Rodney and I climbed in the car. We picked up a bag of Portillo's. I ate a loaded jumbo hot dog in three traffic lights before getting on the highway, and we inched through traffic all the way downtown. At last, we arrived, and it was time to take in some silly, live action YouTube fun.
The guy at the metal detector pulled me aside just as I was collecting my phone and keys from the tray. "What... what are these guys, some kind of magic show?" he asked.
"No no, it's a YouTube thing," I explained.
Back at home, Marissa tried to keep Miles content in the yard while she completed her mission - assembling Rodney's big surprise swing set. She borrowed the kids' wagon to shuttle the pieces from the giant box in the garage to their final resting place in the yard. "The moment I saw all the pieces together, I wanted to give up and just go buy him a Nintendo Switch," she said.

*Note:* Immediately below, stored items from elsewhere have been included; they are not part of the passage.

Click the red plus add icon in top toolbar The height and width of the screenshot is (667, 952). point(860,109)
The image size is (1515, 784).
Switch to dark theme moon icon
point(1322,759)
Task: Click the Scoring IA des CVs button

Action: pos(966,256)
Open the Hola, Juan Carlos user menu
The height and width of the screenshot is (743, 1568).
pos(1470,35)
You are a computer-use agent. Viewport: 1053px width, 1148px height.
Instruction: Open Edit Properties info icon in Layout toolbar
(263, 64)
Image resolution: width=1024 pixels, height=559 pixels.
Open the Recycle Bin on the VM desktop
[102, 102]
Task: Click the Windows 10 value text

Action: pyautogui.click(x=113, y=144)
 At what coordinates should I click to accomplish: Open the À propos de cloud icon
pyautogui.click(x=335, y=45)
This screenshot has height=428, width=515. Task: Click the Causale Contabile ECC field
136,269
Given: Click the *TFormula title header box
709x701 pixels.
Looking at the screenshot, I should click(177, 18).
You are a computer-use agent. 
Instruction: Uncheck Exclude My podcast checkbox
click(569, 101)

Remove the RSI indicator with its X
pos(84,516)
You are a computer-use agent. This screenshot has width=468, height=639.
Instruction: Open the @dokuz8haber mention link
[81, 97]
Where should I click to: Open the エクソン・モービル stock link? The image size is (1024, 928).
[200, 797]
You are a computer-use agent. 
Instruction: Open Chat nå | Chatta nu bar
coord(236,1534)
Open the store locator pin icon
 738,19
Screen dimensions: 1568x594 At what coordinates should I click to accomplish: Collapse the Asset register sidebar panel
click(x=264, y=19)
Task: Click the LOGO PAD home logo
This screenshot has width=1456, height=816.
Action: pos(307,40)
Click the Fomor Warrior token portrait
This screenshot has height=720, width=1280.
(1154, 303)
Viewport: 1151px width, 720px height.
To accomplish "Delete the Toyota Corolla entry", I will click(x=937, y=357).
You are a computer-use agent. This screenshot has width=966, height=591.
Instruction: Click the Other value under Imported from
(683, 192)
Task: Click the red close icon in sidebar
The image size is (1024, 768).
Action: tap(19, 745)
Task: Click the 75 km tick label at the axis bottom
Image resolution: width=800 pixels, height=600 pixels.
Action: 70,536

I arrived home again with a sleepy, sugar-dazed Rodney a few hours later. After putting in a whole evening shift, Marissa wasn't even close to done with the swingset. I put Rodney in bed, grabbed a beer, and joined her on the assembly floor. "She just needs a little organization," I thought. "I'm going to turn this pile of wood slats into an organized, grouped inventory of pieces to speed up the process." But I couldn't even do that. There was hate and malice incorporated into every step of this swingset assembly, starting with the fact that almost every single piece of wood was different from the others. On top of that, they were all identified by similar looking four digit codes stamped into the ends with faded black ink.
We joked that assembling this swingset was the most trying event in our entire marriage. After five more hours, I'm not sure we were even joking about that anymore. We worked in a quiet rage. One of us would lash out and hit a breaking point, then we'd apologize and joke about it. And we did this until three thirty in the morning - kicking bugs off our ankles, tapping rivets into place, trying to decipher the most half-assed instruction book ever written in the dead of night with a single flashlight.
I talked Marissa into giving up for the night. She didn't get her big reveal on Rodney's birthday morning like she had hoped, but the boys were just as happy to watch us finish the job. We raised the final beam into place. "Just so you know, it took us another three hours to finish it," I laughed. "It would have been an all-nighter."
We took Rodney to his favorite chicken finger place. They brought him a brownie and icecream drizzled in fancy chocolate.
Uncle Jeremy and Auntie Kelly arrived, and cousins and dogs spilled out of the minivan. Later Grandma Jane and Grandpa Dirk, then Uncle Philip and Auntie Sarah, and soon our neighbors would wander into our backyard too. It was an awesome party.
Thanks for stopping by. Have a good week, everyone.